Critics say the closures are part of the fallout from Bosnia's fractured political system, designed by Western policymakers to bring a quick end to the brutal Bosnian War.
The 1995 Dayton peace agreement divided the country into two ethnically based, semiautonomous entities, the Republika Srpska (Serbian Republic) and Muslim-Croat Federation.
With power now distributed along ethnic lines at the local level, the country is left with only a weak central government to weigh in on questions of overarching national interest, including culture.
Symbolic Communication
With nationalist sentiment rising in the postwar country, many authorities -- particularly those in the Serbian entity -- now say that responsibility for museums and other cultural institutions should fall to individual ethnic groups. They say the state bears no obligation to preserve the country's collective heritage.
The imminent closure of Bosnia's oldest and best-known cultural sites has deeply alarmed many in Sarajevo, whose resident intellectuals take evident pride in their city's multiethnic landscape.
Senadin Musabegovic, an art-history professor at the University of Sarajevo, remembers first visiting the National Museum as a schoolboy on a class trip. He says both local officials and Dayton's international architects bear responsibility for the current mess.
"There are a lot of levels of responsibility here. One side belongs to the national governments, the local governments and local politicians. Another side belongs to the international community, which doesn't have any sensibility regarding issues of public good," Musabegovic says.
"But we need to find the money to support this kind of institution. This institution must survive. It's very important," he adds. "This kind of institution represents a kind of communication between all the people -- something that goes beyond the national divisions we have in Bosnia right now."
Slowly Suffocated
Sarajevo's National Library, Historical Museum, and National Art Gallery have joined the National Museum in witnessing slow but steady shutdowns -- losing their heating, then their staff salaries, and then finally locking their doors.

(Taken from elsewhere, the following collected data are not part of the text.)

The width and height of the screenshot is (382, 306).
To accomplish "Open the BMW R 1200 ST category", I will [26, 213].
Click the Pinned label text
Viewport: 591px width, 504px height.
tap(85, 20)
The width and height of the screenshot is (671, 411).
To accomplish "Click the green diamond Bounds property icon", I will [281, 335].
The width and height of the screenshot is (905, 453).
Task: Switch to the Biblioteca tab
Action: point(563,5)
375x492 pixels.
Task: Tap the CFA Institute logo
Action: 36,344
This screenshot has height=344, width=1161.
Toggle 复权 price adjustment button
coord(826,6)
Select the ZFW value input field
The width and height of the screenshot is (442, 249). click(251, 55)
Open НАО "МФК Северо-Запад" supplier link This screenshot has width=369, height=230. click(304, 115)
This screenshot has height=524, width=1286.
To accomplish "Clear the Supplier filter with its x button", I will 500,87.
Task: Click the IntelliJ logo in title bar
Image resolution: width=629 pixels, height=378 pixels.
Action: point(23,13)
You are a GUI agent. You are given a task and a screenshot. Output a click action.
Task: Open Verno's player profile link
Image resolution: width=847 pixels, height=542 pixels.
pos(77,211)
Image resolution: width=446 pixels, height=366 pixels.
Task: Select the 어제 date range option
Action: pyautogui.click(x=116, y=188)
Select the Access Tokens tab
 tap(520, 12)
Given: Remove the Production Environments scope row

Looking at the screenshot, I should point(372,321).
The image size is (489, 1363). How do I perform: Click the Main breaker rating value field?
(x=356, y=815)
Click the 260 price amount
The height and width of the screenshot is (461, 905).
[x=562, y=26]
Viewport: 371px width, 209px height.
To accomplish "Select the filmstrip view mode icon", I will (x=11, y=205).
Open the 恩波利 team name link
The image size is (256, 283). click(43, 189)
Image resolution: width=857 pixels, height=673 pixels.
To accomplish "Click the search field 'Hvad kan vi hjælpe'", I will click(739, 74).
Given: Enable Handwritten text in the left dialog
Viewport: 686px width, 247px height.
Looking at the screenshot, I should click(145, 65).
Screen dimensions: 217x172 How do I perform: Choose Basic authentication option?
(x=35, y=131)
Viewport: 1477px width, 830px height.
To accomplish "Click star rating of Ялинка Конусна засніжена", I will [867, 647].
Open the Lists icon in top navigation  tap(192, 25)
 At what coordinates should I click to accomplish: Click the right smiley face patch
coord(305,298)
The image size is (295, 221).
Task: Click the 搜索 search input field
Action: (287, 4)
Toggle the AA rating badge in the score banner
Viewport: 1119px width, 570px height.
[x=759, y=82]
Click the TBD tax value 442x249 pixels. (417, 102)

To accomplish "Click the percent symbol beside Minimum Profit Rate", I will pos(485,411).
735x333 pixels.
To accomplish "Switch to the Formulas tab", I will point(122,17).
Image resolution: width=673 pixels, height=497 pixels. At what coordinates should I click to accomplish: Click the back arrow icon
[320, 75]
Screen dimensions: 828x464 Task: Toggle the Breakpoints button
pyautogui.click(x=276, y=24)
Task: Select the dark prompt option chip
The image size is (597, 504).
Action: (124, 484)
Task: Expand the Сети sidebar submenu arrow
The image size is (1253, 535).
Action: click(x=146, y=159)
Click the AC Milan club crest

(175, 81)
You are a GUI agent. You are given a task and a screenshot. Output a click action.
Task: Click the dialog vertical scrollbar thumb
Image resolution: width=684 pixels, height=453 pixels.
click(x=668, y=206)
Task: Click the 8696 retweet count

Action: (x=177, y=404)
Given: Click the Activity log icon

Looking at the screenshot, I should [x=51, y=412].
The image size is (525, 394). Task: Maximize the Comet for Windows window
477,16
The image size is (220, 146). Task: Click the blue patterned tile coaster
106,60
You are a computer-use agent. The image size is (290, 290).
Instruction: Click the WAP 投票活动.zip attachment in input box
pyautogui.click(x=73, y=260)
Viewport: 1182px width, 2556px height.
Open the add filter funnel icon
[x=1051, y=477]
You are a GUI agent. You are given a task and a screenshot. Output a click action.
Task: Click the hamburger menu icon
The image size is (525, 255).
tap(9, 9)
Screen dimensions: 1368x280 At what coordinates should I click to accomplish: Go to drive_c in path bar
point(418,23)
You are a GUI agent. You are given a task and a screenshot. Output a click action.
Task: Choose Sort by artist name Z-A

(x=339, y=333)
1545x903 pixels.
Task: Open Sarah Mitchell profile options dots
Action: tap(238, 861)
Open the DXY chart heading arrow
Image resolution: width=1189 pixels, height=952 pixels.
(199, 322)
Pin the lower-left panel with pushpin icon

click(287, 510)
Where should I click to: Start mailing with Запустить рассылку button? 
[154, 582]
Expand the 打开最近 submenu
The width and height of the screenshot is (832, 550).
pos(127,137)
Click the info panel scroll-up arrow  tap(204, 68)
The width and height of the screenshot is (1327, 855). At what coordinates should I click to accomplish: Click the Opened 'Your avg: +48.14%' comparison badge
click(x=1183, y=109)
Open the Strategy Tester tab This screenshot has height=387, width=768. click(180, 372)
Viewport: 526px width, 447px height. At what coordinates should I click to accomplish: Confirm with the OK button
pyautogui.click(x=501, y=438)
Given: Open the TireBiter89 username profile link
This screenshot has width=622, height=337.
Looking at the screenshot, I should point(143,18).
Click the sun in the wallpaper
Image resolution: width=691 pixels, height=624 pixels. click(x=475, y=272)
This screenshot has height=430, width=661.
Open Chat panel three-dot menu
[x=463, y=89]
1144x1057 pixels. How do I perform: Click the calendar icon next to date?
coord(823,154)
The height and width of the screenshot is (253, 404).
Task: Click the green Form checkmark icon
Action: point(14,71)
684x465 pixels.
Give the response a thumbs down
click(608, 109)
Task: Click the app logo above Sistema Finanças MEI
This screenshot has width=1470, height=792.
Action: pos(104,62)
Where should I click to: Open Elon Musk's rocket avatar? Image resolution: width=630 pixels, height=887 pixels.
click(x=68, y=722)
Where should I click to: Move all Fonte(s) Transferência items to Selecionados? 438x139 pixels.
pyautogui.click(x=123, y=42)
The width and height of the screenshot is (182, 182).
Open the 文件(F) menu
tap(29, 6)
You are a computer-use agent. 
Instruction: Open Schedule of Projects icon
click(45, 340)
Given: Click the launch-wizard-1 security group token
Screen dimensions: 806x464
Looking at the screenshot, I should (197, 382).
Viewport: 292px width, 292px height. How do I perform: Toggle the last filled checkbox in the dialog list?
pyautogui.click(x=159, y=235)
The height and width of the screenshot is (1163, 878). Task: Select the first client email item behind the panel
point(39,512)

The National Film Archives, the Museum of Literature and Theater Arts, and the National Library for the Blind have also been affected.
For the past several years, all seven institutions have scrambled to find temporary financing in order to stay open. Adnan Busuladzic, the director of the National Museum, says his building has systematically lost its alarm system, phone lines, and Internet connection.
Eventually, it lost its skilled staff of curators as well, a move that forced city police to assume the day-to-day care of the museum's priceless Paleolithic, Neolithic, and Ottoman-era relics.
WATCH: The Sarajevo Haggadah, the ultimate survivor
Particular concern has circled around the Sarajevo Haggadah, which has been the museum's star attraction since it went on permanent display 10 years ago.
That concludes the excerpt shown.